**WHAT NEEDS TO BE DONE**
From the Sweave email thread below, copy word for word the stretch from "--- Renaud Lancelot" through "the TeX code.".

**PASSAGE SHOWN**
2007-08-22 Thread Werner Wernersen
That sound's perfect, that's all I needed to know.

Thanks for your kind help,
  Werner

--- Renaud Lancelot <[EMAIL PROTECTED]>
schrieb:

> Sweave produces a TeX file which can be exchanged
> like any other such
> file, providing that you give the possible graphic
> files (and bib,
> etc.) called from the TeX code.
> 
> Best,
> 
> Renaud
> 
> 2007/8/22, Werner Wernersen
> <[EMAIL PROTECTED]>:
> > Hi,
> >
> > I am very intrigued by the idea of integrating
> > statistical analysis directly with a paper as
> Sweave
> > does it. But as I am collaborating with several
> people
> > and they won't have set up R and also they're very
> > unlikely interested in learning it, I am concerned
> > about how such an Latex/Sweave document will work
> on
> > their side.
> >
> > Can they Latex-compile the document without having
> R /
> > Sweave installed and still see the numbers and
> figures
> > I produced by an earlier run of Latex / R /
> Sweave? Is
> > there any option or so planned for this case? Or
> how
> > are you coping with this problem otherwise?

**DATA**

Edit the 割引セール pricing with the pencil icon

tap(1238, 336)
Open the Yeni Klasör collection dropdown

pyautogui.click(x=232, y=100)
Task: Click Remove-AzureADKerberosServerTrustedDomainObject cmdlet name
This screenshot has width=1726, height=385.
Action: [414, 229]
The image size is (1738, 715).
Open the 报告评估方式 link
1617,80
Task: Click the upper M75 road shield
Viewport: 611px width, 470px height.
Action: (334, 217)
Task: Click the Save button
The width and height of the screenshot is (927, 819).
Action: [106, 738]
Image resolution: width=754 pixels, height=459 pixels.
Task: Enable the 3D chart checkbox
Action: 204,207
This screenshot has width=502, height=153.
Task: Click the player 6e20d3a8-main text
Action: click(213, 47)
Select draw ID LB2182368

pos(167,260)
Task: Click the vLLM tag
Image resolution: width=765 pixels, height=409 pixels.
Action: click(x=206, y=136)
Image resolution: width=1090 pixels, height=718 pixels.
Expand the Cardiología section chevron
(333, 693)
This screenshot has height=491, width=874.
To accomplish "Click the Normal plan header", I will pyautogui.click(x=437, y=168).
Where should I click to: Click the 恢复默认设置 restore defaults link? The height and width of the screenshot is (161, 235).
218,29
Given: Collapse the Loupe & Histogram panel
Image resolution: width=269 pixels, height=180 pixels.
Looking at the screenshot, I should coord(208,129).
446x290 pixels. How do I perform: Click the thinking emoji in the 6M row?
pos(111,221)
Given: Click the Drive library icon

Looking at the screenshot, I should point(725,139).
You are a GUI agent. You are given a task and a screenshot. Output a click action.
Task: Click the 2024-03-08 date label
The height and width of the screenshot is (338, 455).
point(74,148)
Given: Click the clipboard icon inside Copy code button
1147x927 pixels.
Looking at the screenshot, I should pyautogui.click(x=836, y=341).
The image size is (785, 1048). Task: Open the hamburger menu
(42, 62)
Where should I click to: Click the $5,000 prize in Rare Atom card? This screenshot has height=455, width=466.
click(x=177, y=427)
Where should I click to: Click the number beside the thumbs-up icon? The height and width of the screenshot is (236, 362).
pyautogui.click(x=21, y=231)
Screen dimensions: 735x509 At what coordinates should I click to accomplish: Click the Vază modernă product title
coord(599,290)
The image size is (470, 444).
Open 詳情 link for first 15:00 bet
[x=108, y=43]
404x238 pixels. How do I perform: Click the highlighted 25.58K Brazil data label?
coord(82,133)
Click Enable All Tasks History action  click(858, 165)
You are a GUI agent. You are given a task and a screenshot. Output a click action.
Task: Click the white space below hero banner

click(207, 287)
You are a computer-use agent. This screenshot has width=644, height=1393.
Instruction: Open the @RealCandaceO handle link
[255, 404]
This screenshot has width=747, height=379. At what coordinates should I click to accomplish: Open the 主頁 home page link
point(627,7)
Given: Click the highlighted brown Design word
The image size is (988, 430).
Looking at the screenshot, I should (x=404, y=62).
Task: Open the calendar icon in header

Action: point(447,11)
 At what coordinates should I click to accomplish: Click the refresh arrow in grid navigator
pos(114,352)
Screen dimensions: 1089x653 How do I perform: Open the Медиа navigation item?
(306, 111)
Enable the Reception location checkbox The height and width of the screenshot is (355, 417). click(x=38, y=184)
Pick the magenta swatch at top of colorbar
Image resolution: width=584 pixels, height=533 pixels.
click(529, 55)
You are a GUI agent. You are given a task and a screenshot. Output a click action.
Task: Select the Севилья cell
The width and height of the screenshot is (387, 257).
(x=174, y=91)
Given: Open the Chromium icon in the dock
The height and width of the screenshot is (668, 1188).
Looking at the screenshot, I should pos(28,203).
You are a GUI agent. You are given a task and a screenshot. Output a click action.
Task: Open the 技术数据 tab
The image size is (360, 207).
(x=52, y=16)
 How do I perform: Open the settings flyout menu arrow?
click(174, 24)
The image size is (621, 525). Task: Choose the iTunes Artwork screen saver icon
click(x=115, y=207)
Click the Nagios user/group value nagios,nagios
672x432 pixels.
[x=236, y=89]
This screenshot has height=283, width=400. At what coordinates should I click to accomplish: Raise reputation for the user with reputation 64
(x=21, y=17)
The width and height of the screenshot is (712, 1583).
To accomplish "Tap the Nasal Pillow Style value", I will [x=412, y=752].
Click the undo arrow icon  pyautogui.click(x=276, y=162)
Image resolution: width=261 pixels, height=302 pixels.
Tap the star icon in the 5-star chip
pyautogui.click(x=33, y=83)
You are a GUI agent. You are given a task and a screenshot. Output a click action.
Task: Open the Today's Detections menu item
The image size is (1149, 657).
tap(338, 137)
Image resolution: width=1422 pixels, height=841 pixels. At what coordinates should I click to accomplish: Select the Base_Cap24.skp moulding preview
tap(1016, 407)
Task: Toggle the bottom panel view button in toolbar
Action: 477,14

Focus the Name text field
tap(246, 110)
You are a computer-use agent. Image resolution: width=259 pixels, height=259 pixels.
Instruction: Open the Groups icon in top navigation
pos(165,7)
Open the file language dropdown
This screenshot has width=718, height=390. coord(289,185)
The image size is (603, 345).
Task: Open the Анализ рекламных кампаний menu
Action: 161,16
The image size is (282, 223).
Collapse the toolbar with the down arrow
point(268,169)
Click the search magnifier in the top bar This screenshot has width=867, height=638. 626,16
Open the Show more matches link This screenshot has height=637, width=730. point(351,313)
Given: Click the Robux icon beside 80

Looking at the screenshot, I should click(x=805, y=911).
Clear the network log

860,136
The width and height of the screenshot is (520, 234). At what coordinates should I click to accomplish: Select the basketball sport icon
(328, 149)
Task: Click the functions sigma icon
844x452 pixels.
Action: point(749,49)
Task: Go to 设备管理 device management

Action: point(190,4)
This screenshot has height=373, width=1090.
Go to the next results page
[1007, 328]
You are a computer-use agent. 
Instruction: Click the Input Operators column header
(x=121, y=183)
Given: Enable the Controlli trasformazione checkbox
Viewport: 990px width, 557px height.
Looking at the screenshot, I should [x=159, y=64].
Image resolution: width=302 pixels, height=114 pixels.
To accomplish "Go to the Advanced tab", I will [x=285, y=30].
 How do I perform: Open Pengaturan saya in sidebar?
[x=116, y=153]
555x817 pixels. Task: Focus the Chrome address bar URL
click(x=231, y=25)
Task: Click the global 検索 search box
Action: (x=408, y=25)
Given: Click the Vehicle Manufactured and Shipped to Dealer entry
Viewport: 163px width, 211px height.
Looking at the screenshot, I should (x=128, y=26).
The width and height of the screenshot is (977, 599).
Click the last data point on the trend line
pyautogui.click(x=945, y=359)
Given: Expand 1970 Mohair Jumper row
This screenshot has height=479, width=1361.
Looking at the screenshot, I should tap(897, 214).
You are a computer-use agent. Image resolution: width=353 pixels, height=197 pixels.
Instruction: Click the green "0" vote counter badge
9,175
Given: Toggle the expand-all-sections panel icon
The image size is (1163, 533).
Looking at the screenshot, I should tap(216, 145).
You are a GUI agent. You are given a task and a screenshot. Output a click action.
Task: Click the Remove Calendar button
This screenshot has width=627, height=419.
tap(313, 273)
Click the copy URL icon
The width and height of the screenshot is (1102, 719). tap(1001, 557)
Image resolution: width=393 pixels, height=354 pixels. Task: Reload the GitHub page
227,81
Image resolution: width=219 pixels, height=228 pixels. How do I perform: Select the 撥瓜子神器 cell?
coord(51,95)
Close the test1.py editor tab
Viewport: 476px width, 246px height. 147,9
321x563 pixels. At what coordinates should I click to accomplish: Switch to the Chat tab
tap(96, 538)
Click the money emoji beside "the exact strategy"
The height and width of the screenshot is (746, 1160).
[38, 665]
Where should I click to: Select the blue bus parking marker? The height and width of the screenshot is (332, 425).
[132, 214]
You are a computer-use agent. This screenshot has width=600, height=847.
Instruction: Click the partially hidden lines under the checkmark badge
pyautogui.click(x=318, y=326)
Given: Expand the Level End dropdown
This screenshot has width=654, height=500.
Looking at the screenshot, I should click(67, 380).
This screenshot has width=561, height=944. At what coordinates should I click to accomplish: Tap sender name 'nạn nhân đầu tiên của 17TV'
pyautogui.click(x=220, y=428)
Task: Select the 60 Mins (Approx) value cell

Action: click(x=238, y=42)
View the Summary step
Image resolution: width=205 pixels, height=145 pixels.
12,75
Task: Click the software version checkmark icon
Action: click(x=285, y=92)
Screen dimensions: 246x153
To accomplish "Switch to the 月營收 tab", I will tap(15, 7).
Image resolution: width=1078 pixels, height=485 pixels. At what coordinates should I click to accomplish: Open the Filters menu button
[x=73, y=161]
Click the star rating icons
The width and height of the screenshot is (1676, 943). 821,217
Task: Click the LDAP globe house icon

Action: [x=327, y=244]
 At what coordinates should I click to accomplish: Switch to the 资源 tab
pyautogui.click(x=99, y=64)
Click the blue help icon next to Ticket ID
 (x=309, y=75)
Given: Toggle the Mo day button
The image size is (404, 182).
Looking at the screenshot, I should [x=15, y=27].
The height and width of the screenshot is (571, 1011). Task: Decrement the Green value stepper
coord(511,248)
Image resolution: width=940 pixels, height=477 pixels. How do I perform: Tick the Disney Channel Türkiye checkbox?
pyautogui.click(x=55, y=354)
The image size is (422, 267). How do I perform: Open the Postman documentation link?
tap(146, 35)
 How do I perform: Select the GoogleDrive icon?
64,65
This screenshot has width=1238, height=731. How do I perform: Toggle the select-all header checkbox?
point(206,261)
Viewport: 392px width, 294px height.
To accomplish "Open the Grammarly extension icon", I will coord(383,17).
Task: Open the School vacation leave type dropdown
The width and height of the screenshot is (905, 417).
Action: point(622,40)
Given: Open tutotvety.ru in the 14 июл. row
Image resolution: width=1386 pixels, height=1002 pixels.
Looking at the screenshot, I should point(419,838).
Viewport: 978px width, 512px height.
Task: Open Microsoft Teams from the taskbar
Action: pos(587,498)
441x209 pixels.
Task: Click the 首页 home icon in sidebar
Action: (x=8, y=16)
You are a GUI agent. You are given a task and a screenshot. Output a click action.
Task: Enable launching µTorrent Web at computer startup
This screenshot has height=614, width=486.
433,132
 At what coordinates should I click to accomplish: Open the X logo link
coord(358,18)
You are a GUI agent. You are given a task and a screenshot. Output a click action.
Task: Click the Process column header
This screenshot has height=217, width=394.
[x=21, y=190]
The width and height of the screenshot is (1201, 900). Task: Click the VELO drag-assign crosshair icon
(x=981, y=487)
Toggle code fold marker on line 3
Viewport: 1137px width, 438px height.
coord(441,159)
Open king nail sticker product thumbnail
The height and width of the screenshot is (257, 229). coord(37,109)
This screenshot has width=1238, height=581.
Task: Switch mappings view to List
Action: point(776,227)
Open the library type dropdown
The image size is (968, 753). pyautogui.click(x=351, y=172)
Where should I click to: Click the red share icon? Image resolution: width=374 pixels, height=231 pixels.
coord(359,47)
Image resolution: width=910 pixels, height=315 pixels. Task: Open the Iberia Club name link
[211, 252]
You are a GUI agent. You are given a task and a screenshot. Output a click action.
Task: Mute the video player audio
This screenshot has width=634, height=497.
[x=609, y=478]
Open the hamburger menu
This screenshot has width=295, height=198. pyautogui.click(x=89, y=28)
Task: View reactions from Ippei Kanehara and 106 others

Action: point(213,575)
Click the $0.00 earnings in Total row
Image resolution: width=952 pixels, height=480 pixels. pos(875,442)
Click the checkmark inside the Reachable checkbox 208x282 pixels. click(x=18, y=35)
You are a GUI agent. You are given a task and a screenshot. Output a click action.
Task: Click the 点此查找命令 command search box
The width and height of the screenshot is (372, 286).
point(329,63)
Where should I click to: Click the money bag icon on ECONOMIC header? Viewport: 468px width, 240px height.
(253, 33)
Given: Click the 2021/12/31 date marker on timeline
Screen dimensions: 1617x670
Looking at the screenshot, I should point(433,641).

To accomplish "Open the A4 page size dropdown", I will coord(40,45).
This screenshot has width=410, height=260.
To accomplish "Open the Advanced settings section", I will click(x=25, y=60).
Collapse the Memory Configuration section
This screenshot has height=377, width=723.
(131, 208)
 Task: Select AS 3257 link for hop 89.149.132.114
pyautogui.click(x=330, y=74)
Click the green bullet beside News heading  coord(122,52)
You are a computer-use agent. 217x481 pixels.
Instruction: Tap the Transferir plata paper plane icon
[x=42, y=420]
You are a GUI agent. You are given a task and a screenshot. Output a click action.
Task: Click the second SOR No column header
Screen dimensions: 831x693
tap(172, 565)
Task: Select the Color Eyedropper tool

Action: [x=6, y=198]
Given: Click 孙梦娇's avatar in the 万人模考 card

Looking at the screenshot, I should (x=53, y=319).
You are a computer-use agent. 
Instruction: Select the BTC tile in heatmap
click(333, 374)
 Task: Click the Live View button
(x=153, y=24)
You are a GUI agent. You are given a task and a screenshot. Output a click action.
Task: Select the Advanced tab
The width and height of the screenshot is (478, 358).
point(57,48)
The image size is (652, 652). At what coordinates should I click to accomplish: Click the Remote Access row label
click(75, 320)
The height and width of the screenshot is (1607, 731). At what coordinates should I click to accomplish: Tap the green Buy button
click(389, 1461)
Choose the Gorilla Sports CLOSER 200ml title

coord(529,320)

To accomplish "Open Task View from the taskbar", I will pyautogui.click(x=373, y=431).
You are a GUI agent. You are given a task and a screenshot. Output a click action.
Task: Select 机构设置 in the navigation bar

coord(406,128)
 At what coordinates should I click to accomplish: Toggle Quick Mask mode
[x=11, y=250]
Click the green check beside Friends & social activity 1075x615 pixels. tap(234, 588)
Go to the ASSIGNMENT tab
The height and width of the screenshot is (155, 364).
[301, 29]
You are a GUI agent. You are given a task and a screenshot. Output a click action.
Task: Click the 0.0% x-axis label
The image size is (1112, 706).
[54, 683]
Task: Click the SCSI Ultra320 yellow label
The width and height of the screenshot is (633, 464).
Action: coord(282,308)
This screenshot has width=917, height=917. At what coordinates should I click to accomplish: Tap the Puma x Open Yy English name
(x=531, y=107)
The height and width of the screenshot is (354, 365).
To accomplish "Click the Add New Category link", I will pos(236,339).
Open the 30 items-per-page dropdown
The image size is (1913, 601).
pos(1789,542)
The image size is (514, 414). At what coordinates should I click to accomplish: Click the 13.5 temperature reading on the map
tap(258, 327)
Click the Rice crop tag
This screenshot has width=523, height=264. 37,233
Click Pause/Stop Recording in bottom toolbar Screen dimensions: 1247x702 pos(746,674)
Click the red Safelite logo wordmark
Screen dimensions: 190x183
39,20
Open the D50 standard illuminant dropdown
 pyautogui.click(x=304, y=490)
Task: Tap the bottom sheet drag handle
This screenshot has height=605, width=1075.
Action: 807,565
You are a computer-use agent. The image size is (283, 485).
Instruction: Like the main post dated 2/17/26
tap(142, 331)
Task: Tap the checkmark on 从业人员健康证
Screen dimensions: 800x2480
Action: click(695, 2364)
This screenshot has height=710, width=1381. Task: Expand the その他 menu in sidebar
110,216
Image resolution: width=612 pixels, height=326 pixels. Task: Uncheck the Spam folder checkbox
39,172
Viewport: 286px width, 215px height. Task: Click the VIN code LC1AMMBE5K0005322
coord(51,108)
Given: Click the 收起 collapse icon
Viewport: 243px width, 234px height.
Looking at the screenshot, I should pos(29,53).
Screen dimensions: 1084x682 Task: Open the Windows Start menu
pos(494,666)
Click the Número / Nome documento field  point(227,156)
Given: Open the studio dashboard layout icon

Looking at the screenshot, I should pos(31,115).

**RESULT BELOW**
--- Renaud Lancelot <[EMAIL PROTECTED]>
schrieb:

> Sweave produces a TeX file which can be exchanged
> like any other such
> file, providing that you give the possible graphic
> files (and bib,
> etc.) called from the TeX code.